I am astonished at the behavior of the Royal Society regardling publication. As dozens of funding agencies and societies and individuals move towards Open Access for publications, the Royal Society crawls back into the medeivel hole from which it originated.
In article after article, the Royal Society’s publishing folks rant on and on about the evils of Open Access publishing. NOTE …. THANKS TO DBERGESSON FOR POINTING OUT THE MISTAKE IN THIS BLOG. I USED A QUOTE FROM THE WRONG ROYAL SOCIETY HERE. I AM LEAVING IT IN TO KEEP THE ORIGINAL POSTING. I STILL FIND THE REAL ROYAL SOCIETIES POSITION ON OPEN ACCESS TO BE ANNOYING. SEE COMMENTS FOR MORE DETAIL.

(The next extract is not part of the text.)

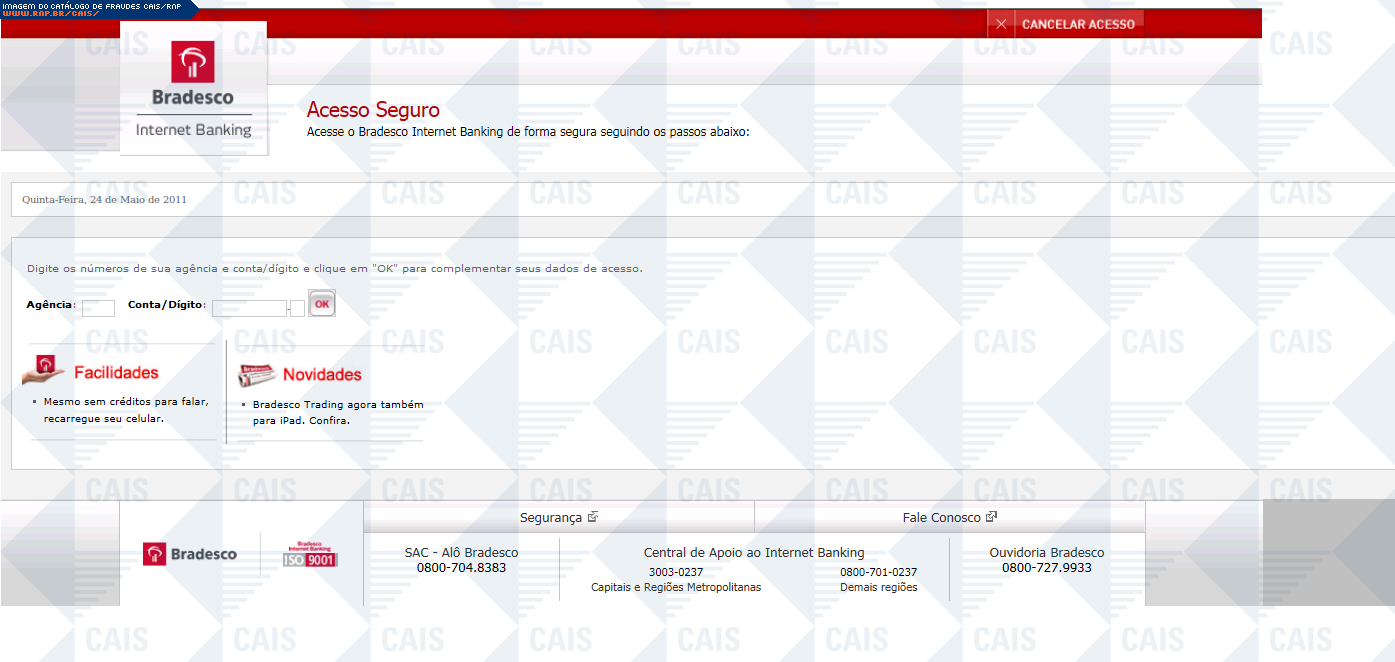Focus the Agência input field
This screenshot has width=1395, height=662.
point(98,308)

For example, in a recent article from RSC:
But the Royal Society of Chemistry’s director of publishing, Peter Gregory, disagrees. ‘We have absolutely no interest shown from our editorial board members, or our authors, for open access publishing,’ he said.
Gregory believes that the open access author-pays model is ‘ethically flawed’, because it raises the risk that substandard science could be widely circulated without being subjected to more rigorous peer review. This could be particularly problematic in chemistry, where rapid, open access publication could be used to establish priority ahead of more time-consuming patent applications from rival groups, he added.

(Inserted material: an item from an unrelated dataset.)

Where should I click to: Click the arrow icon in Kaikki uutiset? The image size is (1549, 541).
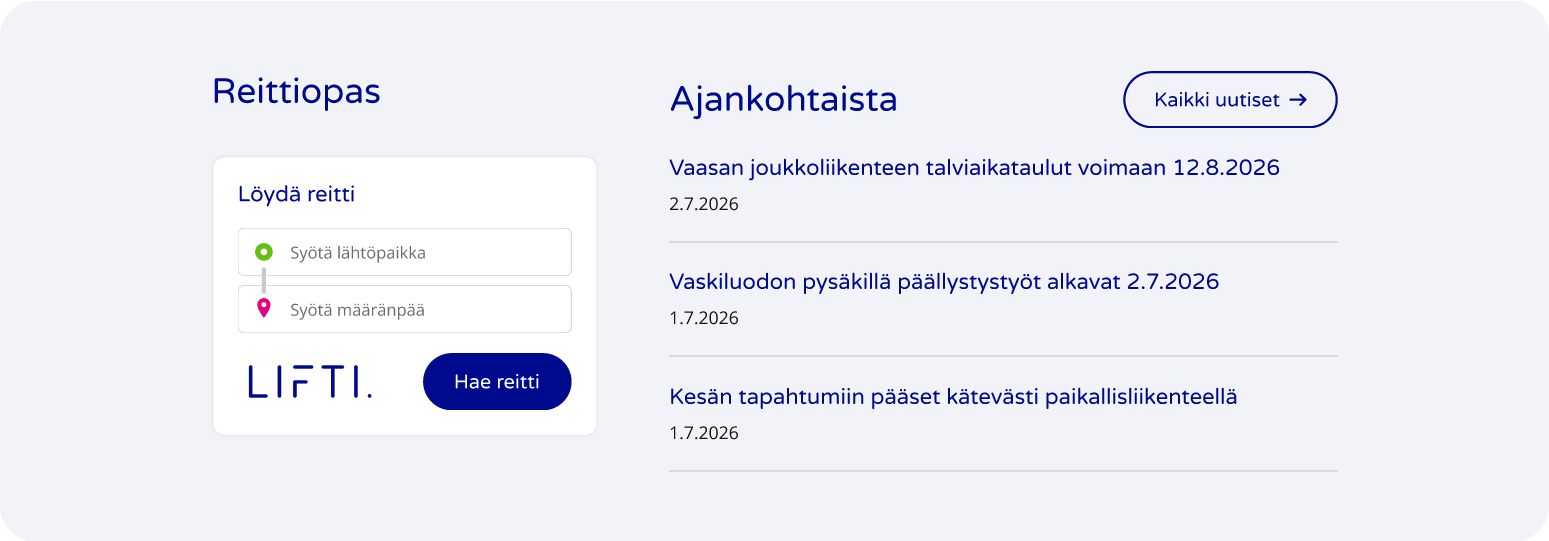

What this basically means is that the Royal Society wants to continue to make money publishing the results of scientific research that is largely funded by the government and the public. And that they are willing to have people suffer (e.g., die unnecessarily because their doctors do not have a subscription to the Royal Societies journals) rather than use their supposedly brilliant minds to come up with a way to make money and simultaneously make the research freely available. The NIH, Wellcome Trust, and dozens of other groups are pushing for Open Access. Yet the Royal Society is sticking to their old boys club ways (to see how old boys clubbish they are go to here).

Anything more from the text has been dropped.